Nonimmigrant H1B workers may not remain in H1B status longer than six years, unless they qualify for an exemption. Time spent outside the United States and unpaid time in the US does not count toward the six year limit, provided it can be documented. This time may be "recaptured" and added to the worker's final extension petition.
There are two ways to gain an exemption from the six year limit:
1. By being the beneficiary of a PERM application that has been on file for at least 365 days, whether still pending or approved; or,
2. By being the beneficiary of an approved I-140 petition, irrespective of how long the PERM had been pending prior to approval.

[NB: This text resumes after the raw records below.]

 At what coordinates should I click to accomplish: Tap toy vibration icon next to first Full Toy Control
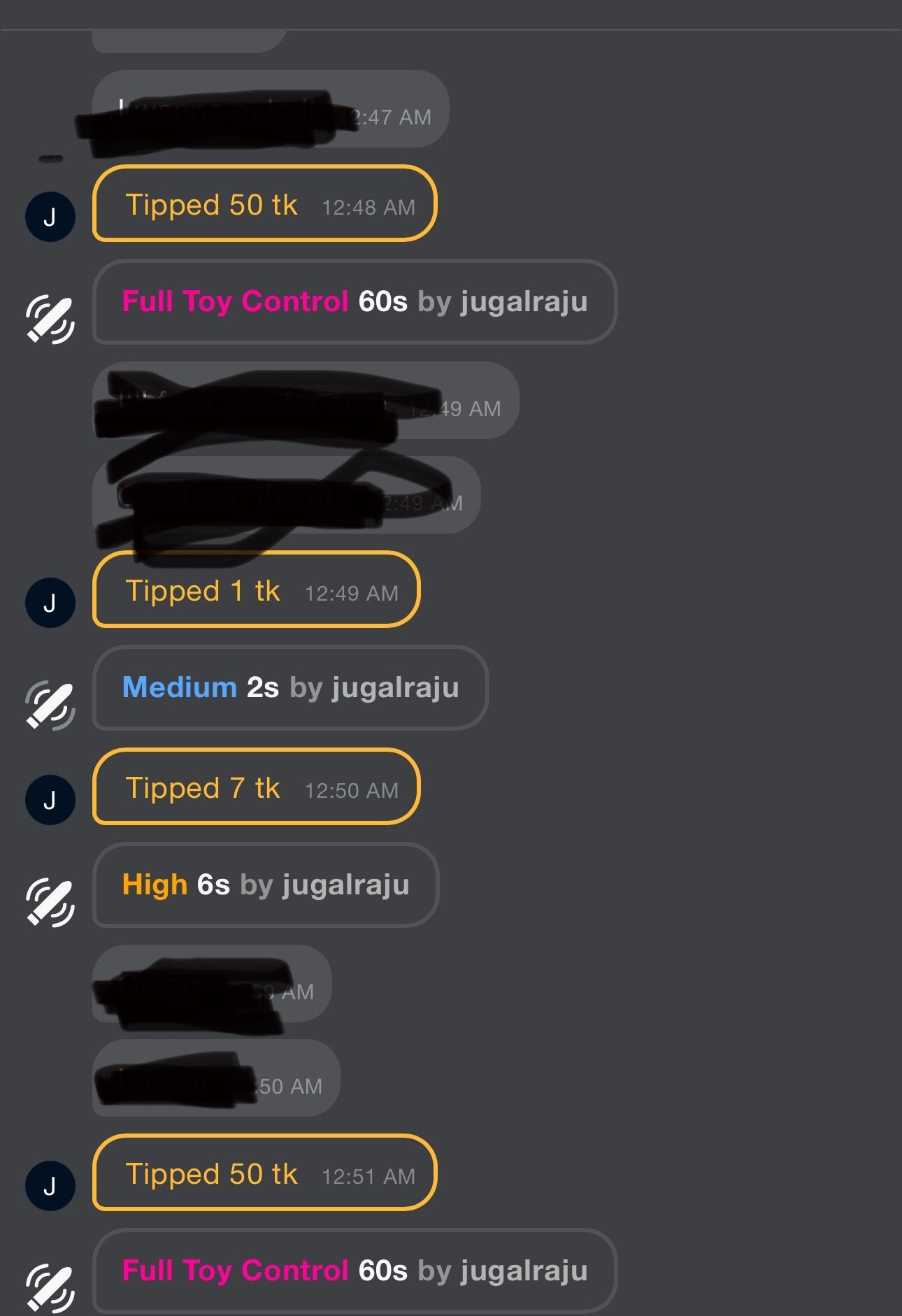coord(50,320)
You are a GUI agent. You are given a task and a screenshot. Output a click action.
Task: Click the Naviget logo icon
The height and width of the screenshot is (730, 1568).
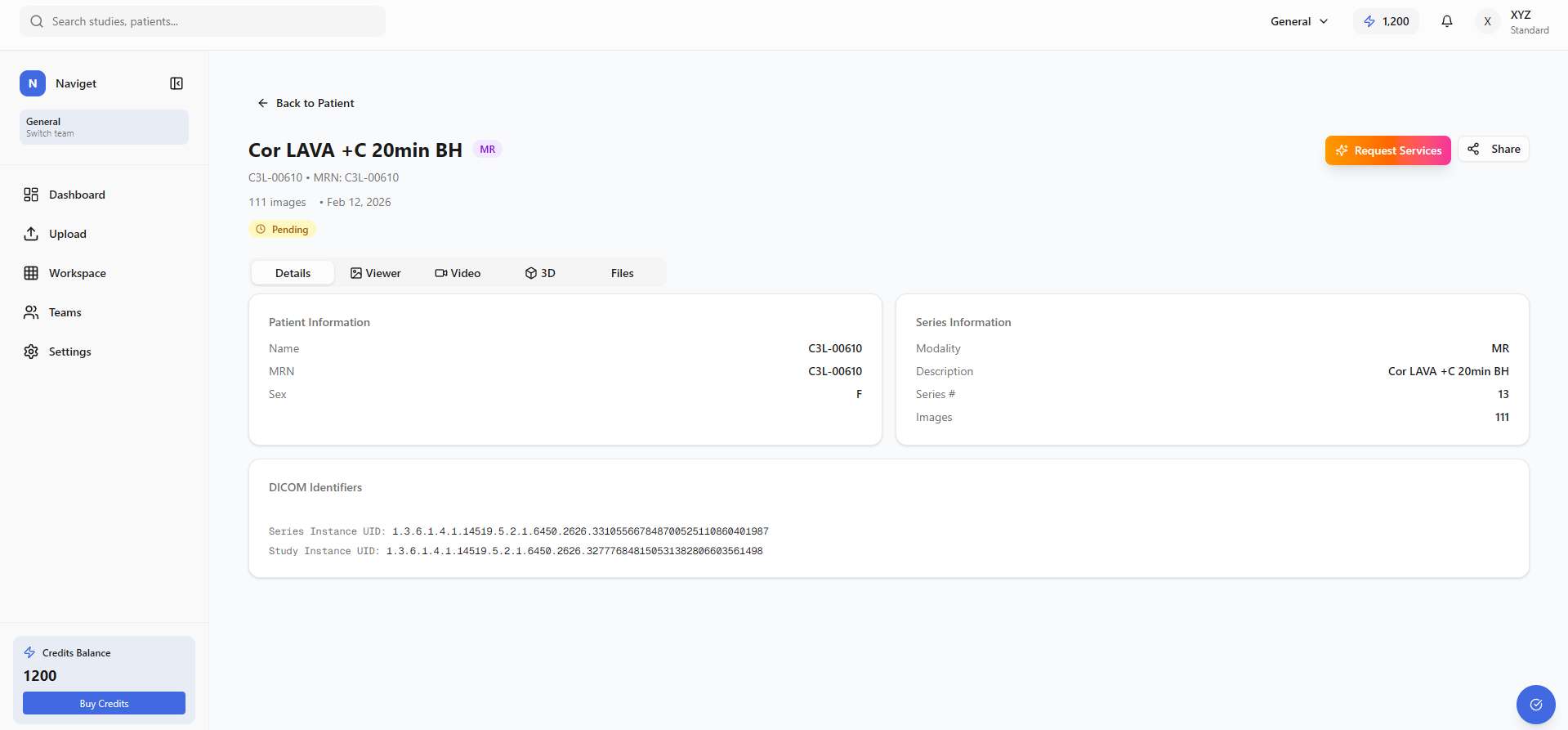(33, 83)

If an H1B qualifies for an exemption, then the six year limit no longer applies. Some people speak of "seventh year" or "eighth year" extensions. The number of years is irrelevant. Either the limit applies or it does not. If it does not, then it doesn't matter how many years are involved beyond six - the limit does not apply, period.
If the person qualifies on the basis of a PERM that was filed more than 365 days earlier, then he or she is entitled to extensions in increments of up to one year at a time. If the person qualifies on the basis of an approved I-140, then they may receive extensions in increments of up to three years at a time.
The actual length of the extension depends entirely upon the justification offered by the petitioner. For example, if the petitioner is a consulting company, and can only show a contract valid for six months, then the H1B extension will likely only be for six months - even though the beneficiary may be eligible to receive an extension up to three years.